Recorded data:

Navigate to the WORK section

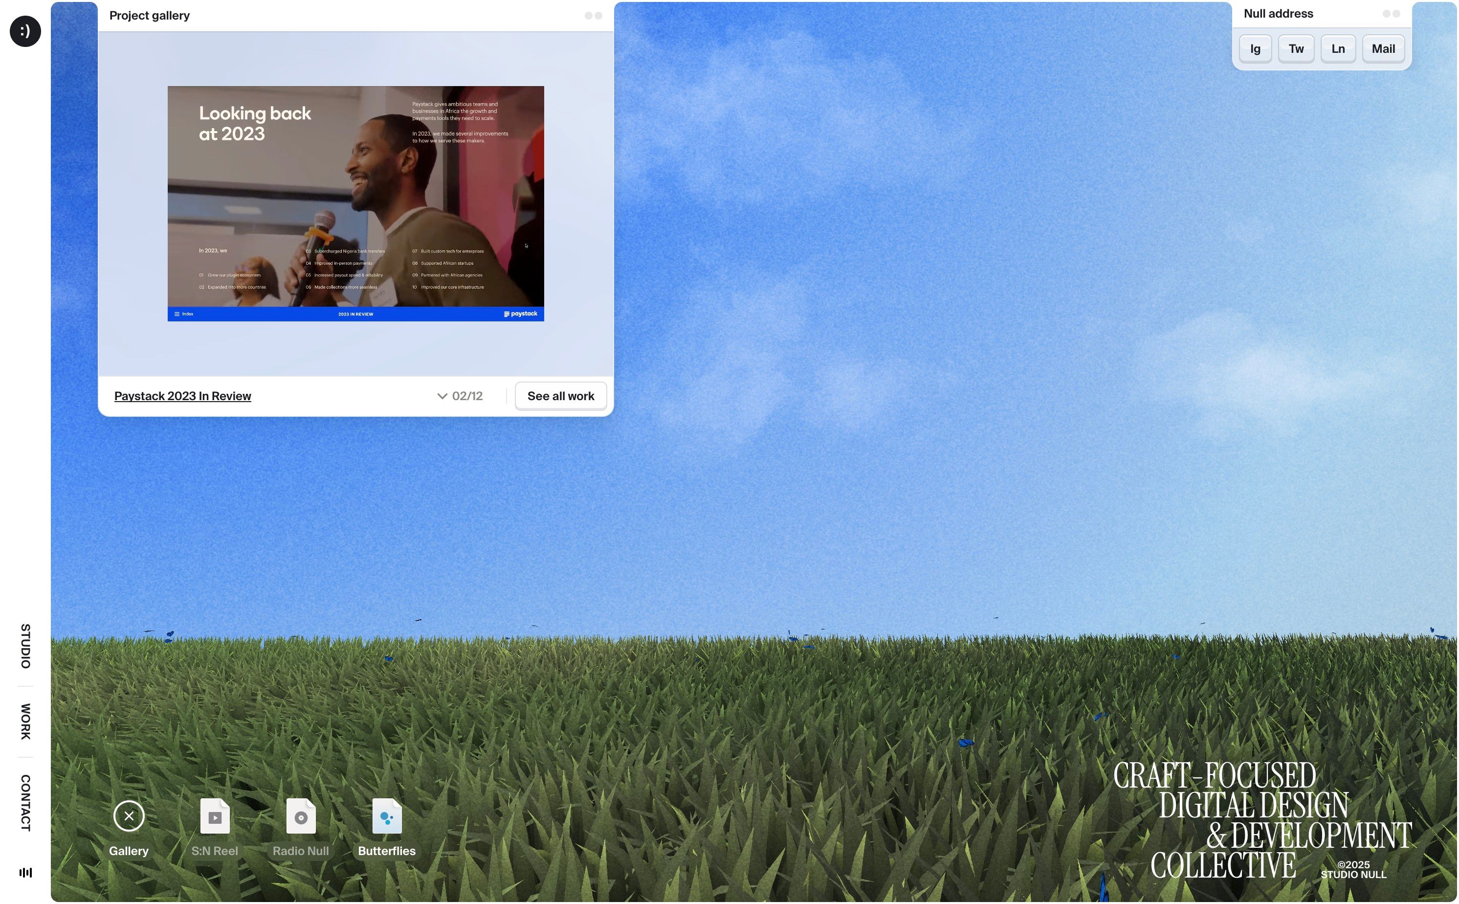coord(25,721)
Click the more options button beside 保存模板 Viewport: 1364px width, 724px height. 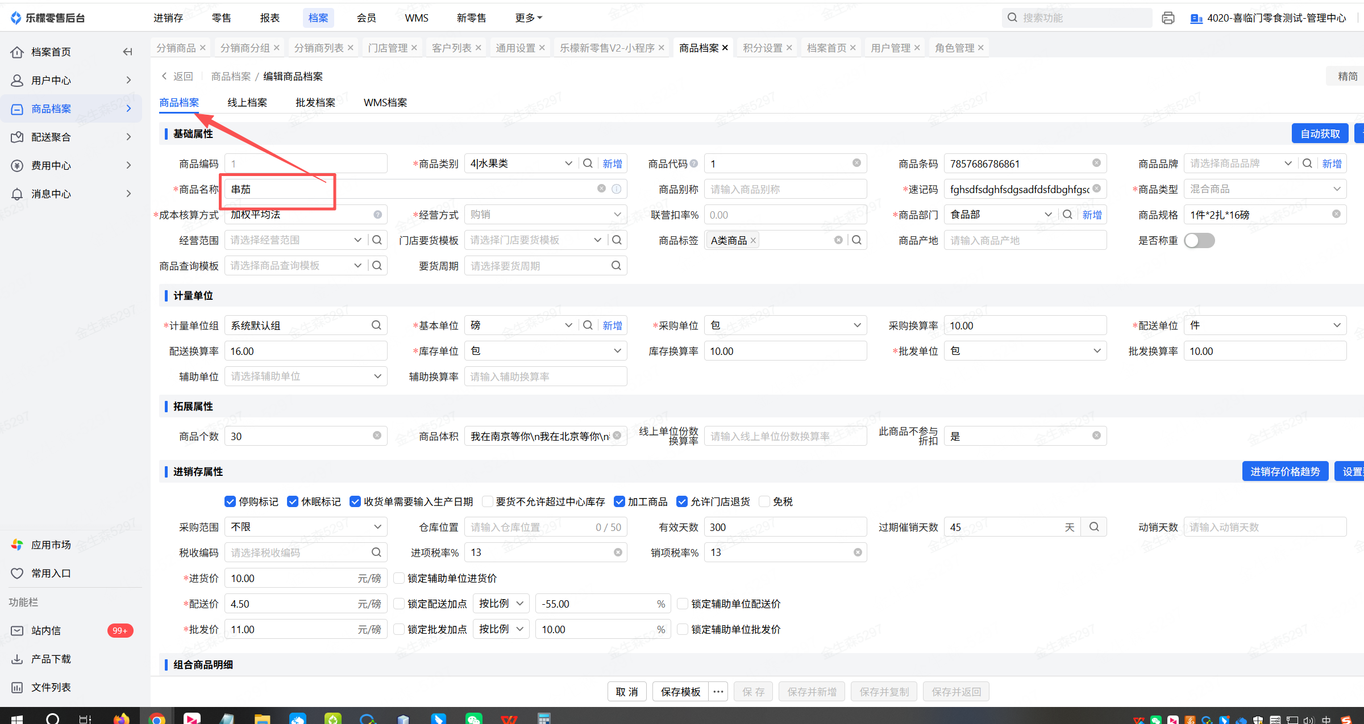pos(718,692)
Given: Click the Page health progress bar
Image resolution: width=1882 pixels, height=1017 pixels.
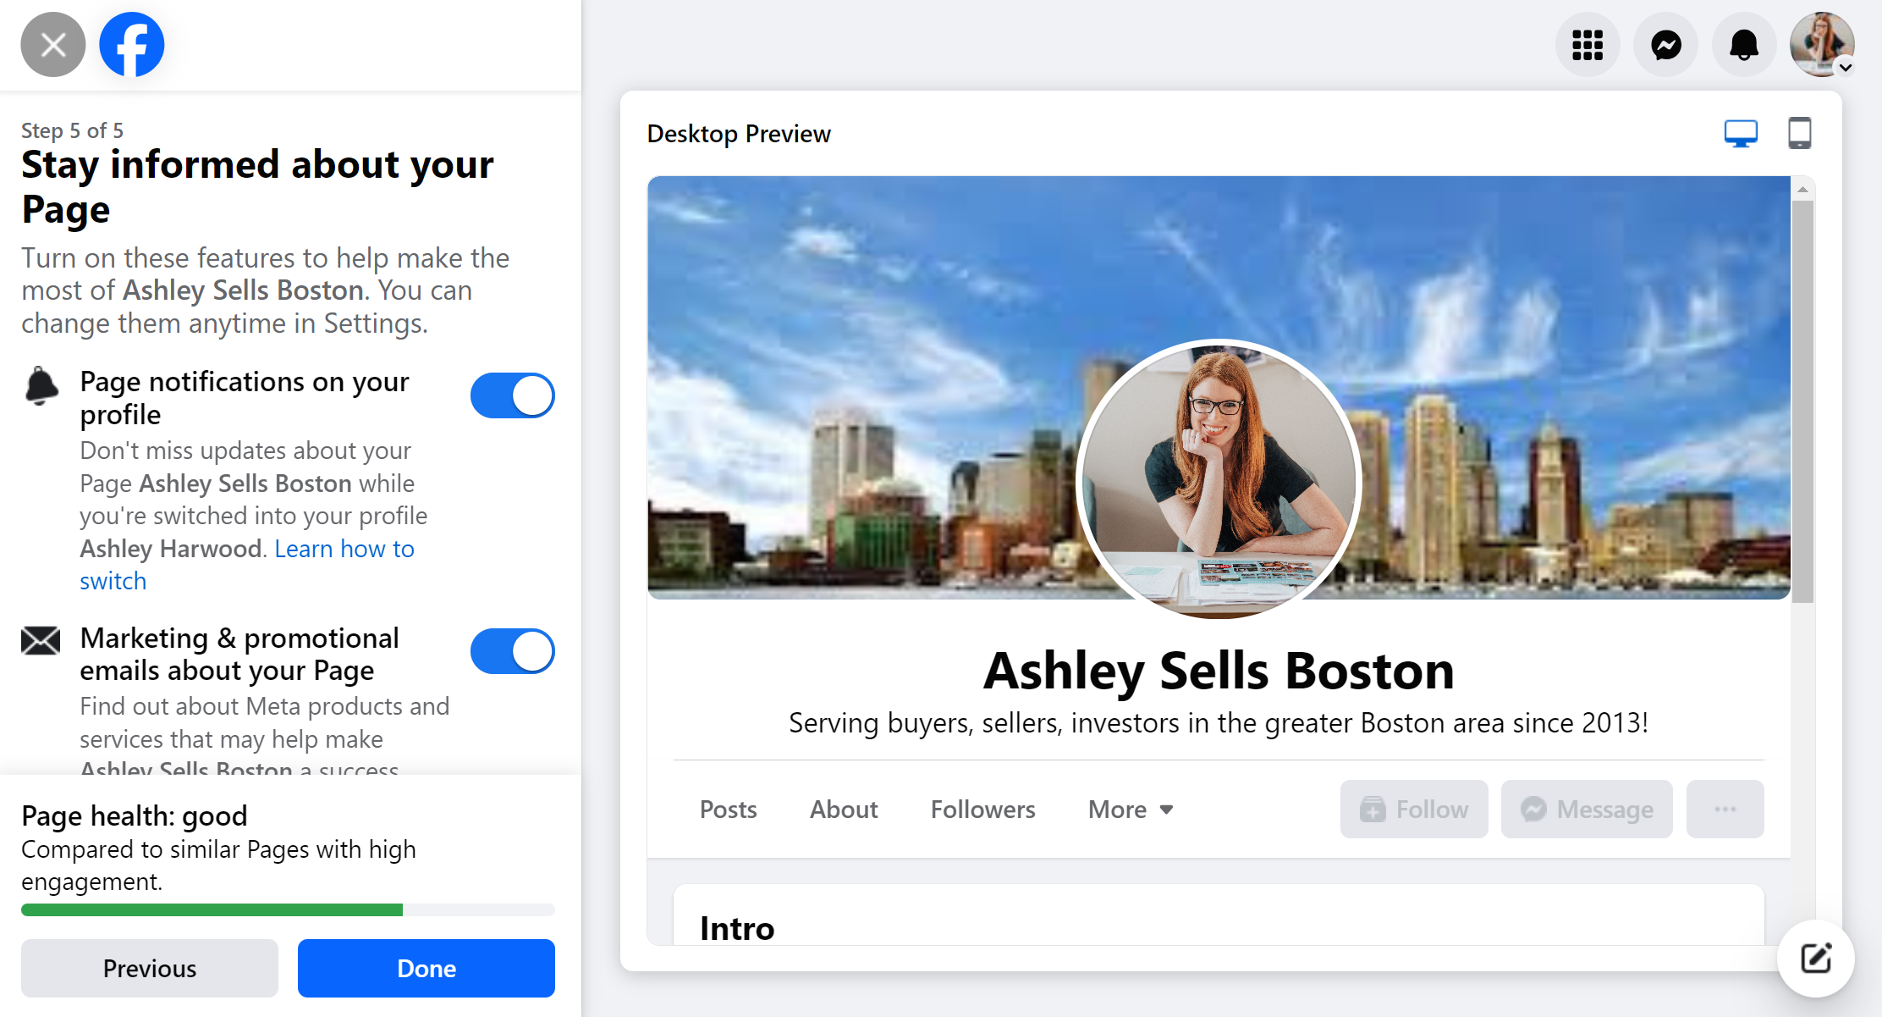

Required action: Exactly the lines from the one with "Given: Click the Page health progress bar" through the end of the entries above must be written out, and no pictures may be included.

Exercise response:
Given: Click the Page health progress bar
Image resolution: width=1882 pixels, height=1017 pixels.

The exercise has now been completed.